At a systems level, AI is not just replacing individual work modes. It’s allowing us to do things that would never have been possible until now, at a scale. Like one bright professor simultaneously tutoring thousands at a time in a deeply personalized way, free from human limitations. Or a top researcher orchestrating thousands of research agents to support her work. With the potential consequences that many workflows, tasks and jobs we take for granted becomes less valuable than before.
This begs the question: Am I also an elevator operator?
The strategic challenge
The uncomfortable answer is that we all might be. Because AI-driven changes will be more than just individual efficiency improvements. They are system-level redesigns in the making that over time might change the fundamental logic of human involvement in many areas of work.
The two different forces at play, the individual changes in work mode compositions and the redesign of the very systems that organize these jobs, make it difficult to assess how the jobs of today are affected by AI tomorrow. Especially if we only focus our attention to one of them.
Because just as we couldn’t understand the future of elevator operators by studying elevator operators, we can’t understand the future of professors by only studying how they rethink their own work with AI. Instead, we need to evaluate what the system itself may create with new capabilities, relative to what humans can create with their recombined work modes.
Maybe the professor of tomorrow finds its place by focusing more on what is uniquely human and idiosyncratic. Like sharing a particular perspective on the world, or coming up with novel ideas grounded in unique experiences. Or maybe the professor of tomorrow is a middle manager of AI agents doing research and teaching at scale. Or maybe both. Or neither.
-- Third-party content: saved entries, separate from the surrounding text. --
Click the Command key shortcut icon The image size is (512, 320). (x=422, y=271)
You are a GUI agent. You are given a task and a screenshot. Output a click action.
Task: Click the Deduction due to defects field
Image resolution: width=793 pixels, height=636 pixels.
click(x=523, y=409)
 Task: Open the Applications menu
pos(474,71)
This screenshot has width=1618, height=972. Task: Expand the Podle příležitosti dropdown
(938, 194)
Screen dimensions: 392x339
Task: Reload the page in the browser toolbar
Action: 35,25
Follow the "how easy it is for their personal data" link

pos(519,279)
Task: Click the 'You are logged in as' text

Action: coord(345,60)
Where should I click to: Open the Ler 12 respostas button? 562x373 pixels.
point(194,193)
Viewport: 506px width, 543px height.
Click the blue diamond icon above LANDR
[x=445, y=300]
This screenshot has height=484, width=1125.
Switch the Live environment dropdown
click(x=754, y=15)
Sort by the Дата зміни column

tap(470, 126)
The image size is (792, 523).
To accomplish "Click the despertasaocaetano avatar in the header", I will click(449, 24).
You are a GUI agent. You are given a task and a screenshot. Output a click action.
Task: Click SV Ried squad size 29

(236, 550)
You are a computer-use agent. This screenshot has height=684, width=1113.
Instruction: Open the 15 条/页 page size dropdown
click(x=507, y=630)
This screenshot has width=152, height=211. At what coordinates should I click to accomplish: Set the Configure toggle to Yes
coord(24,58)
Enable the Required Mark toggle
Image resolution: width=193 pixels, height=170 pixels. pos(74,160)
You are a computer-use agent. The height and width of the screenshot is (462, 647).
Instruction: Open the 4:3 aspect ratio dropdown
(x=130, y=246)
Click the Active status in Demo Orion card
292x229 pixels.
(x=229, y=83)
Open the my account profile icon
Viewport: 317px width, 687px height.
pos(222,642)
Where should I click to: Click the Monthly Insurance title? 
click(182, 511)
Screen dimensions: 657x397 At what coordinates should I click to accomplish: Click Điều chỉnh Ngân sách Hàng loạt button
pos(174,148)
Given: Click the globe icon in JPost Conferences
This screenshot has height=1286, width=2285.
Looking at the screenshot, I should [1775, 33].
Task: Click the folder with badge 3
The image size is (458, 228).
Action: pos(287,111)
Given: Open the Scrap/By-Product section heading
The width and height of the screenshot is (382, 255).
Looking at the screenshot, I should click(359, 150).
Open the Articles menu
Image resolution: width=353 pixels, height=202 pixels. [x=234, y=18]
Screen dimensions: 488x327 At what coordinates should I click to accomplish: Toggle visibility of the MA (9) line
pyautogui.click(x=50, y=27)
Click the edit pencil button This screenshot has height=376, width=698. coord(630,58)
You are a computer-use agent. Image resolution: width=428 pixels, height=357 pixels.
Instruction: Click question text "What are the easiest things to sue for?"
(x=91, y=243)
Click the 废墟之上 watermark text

The elevator in Huxley’s Brave New World could in fact run itself. The elevator operator was there by design. For the “low-caste semi-moron” workers to have something to do. Pushing buttons and opening the door on command from the voice of the elevator. Which is yet another potential future for many of us. Carrying out work for the AI, instead of the other way around.
All this is of course lofty speculation, but I will be surprised if the role of the professor tomorrow is the same as it is today. Just like I will be surprised if many other roles in the knowledge economy don’t look different tomorrow.
Why this matters
The value of thinking of AI as a new work mode is not in the framework itself. It’s in reframing the question from “will AI take my job?” to “which combinations of work remain valuable as systems redesign themselves around us?”
We are all in a sense potential elevator operators now. Relying on Copilot or ChatGPT to improve our button-pushing craft in our elevators, while engineers are elsewhere seeking to redesign the entire system. But unlike those original operators, we could see it coming. If we are looking at the right things.
Not all AI work is the same. Some amplifies thinking, others amplify doing. Some extends our impact, others replace it. Some AI work is more resilient to system redesigns, others less so. Understanding these distinctions seems important.
Because in the end, no one wants to be the one who diligently perfected their workflow with AI right up until the day they were not needed anymore.